Ces gens, souvent issus du showbiz ou du milieu universitaire, portent le cœur à gauche, mais le portefeuille à droite. Certains sont sincères, d’autres pas. Quelques-uns préfèrent mener leur combat pour la justice sociale dans l’ombre, conscients d’incarner une contradiction.
La gauche champagne existe aussi en version syndicale.

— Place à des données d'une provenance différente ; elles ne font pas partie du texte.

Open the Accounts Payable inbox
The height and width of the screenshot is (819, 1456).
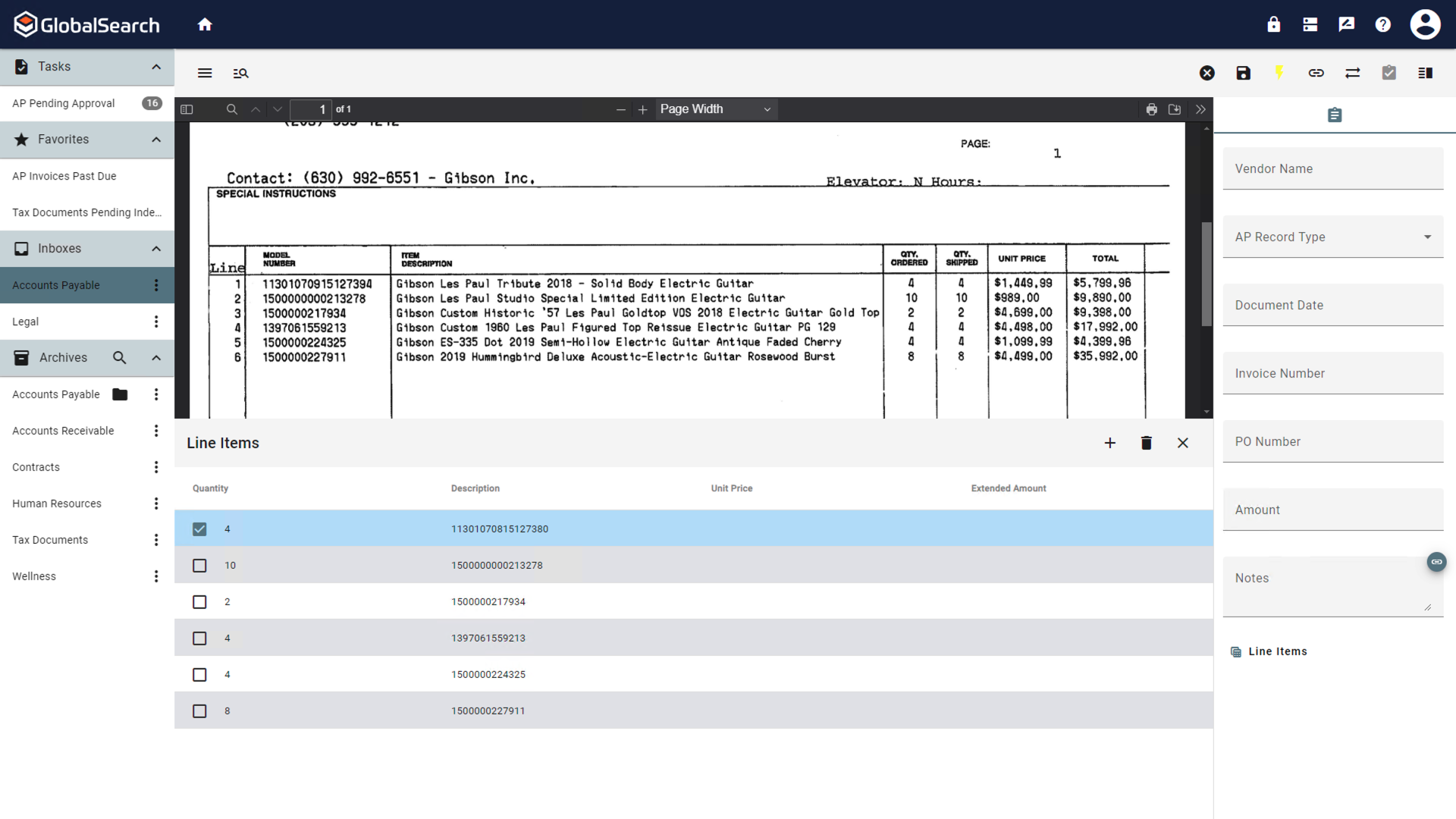coord(55,285)
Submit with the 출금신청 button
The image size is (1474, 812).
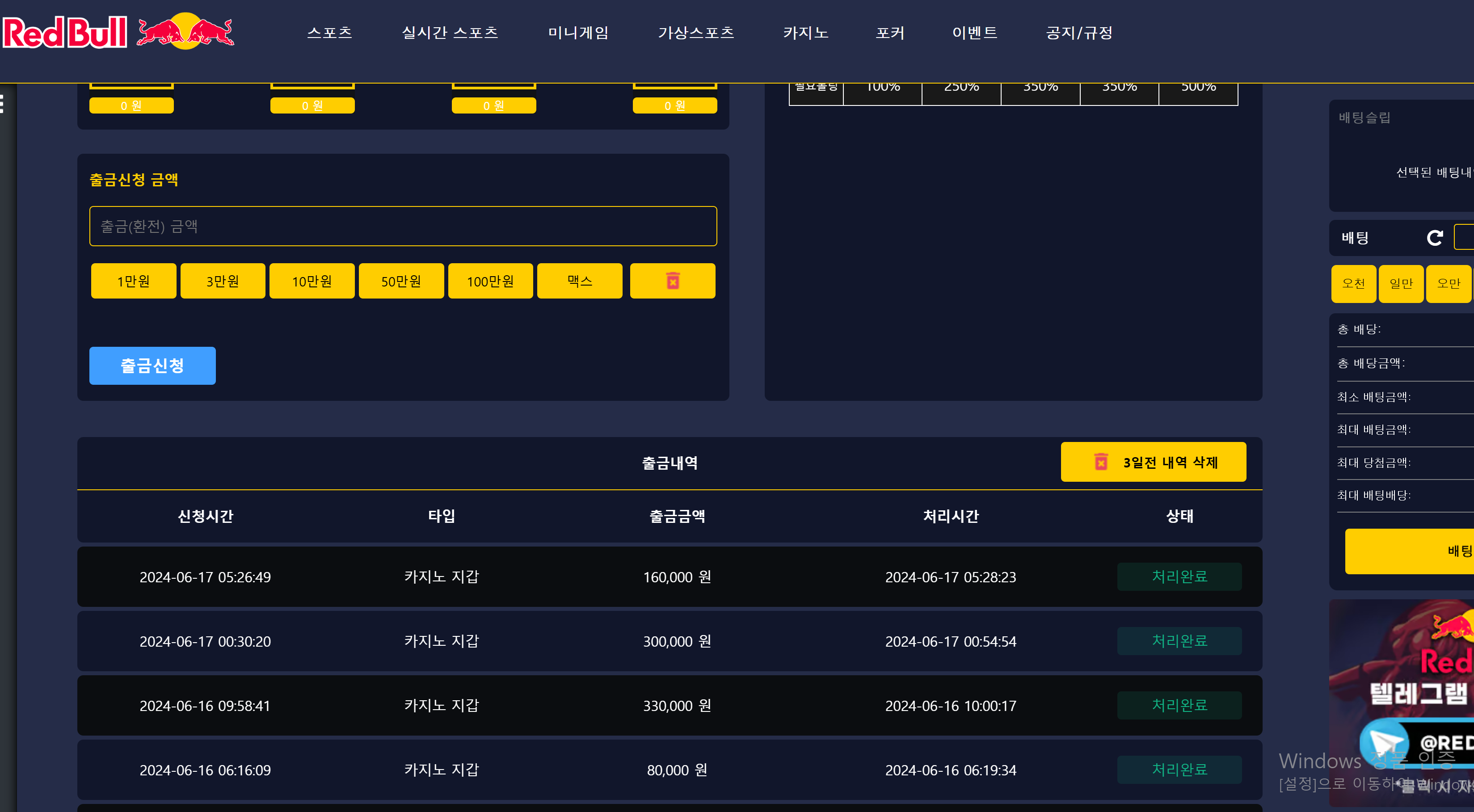152,366
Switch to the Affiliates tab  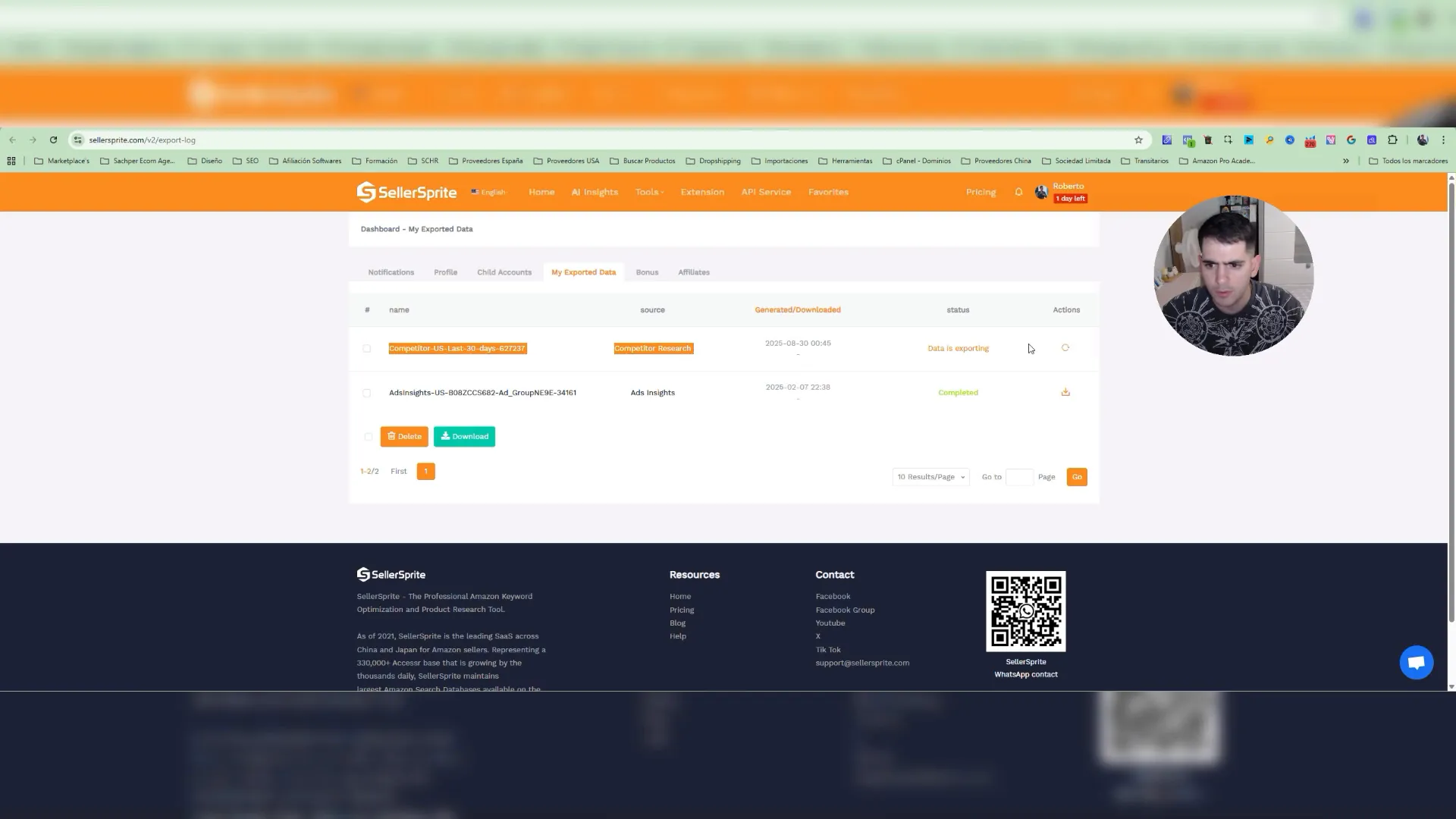pyautogui.click(x=694, y=272)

Elle porte alors le nom de gauche crevettes et se déplace en bateau.
Les Français, eux, parlent de gauche caviar.
Un bel exemple
Je ne connais de Christian Bégin que ce qu’il montre à son émission culinaire Curieux Bégin, c’est-à-dire le train de vie d’un grand bourgeois qui boit des vins à 40 $, des scotches si rares qu’ils ne sont disponibles que dans une trentaine de SAQ au Québec, qui cuisine des suprêmes de pintade, du tartare de cœur de cerf et des ployes (?) au saumon fumé. Et qui n’achète que des fromages d’ici à 45 $ le kilo.
Ainsi présenté, c’est un parfait spécimen de cette gauche bien-pensante qui promène sa juste colère de plateau en plateau, tout en crachant sur la richesse des autres. Mais jamais sur la sienne.

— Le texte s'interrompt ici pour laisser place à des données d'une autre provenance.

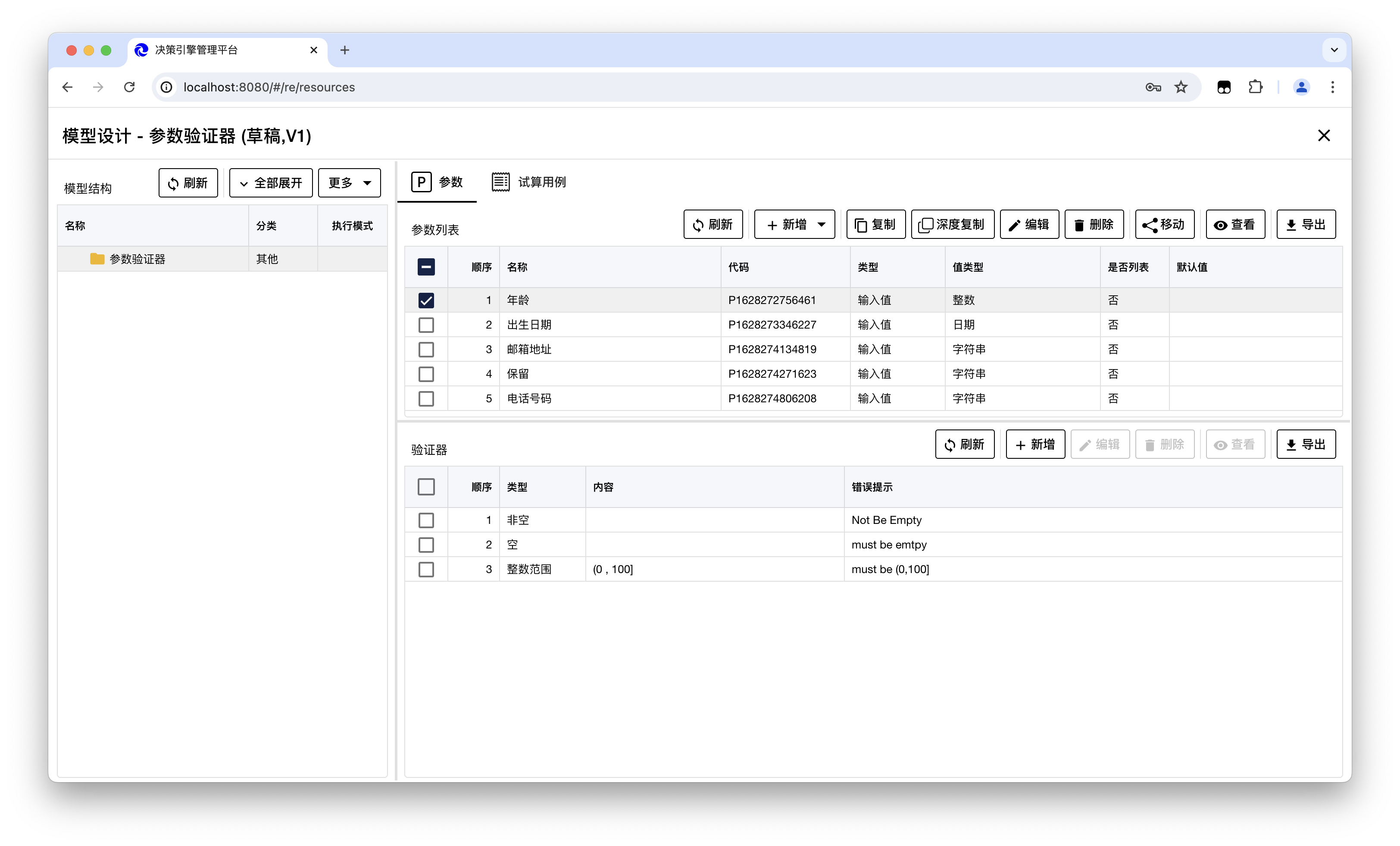Click the refresh icon in the model structure (模型结构) panel
Viewport: 1400px width, 846px height.
[188, 183]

«Ce n’est pas grave d’être riche quand on est conscientisés», m’a déjà dit une membre très à gauche du 1 % québécois.
Selon moi, il est de bon ton de ne pas dénoncer l’élite dont on fait partie. Ou de fustiger les paradis fiscaux quand on a une fiducie familiale.
Pas de mélange
La gauche caviar et la classe ouvrière ne se croisent que lorsqu’elles y sont forcées. Vous ne verrez jamais un membre de l’espèce commander un macaroni chinois dans un de ces restos qui annoncent «Cuisine continentale et canadienne, licence complète» dans la vitrine.
Quand Gilles Latulippe est mort, ils ont rendu hommage au grand comique qu’il était, mais ils n’ont jamais mis les pieds au Théâtre des Variétés.
C’est sans doute à eux que pensait René Lévesque quand il a dit: «Je me méfie des gens qui affirment aimer le peuple, mais qui détestent ce que le peuple aime.»
Entre eux, ces gens-là aiment se bidonner aux dépens des gens peu instruits, des mal-léchés, des kétaines qui couvrent le plancher de leur cuisine avec du prélart plutôt que de l’ardoise.
«Ça fait tellement ti-peup.»
Ils aimeraient mieux être raides morts que d’avoir une piscine hors terre dans la cour, des armoires en mélamine, de conduire une Pontiac ou d’être vus au Carrefour Laval.
Je me suis frottée à eux pendant des années. Je sais de qui ils se paient la tête et de quelle méchanceté ils sont capables. Je sais aussi qu’ils lèvent le nez sur le Journal que vous lisez.
Et que si vous avez voté libéral ou CAQ le 7 avril dernier, à leurs yeux, vous méritez à peine de respirer.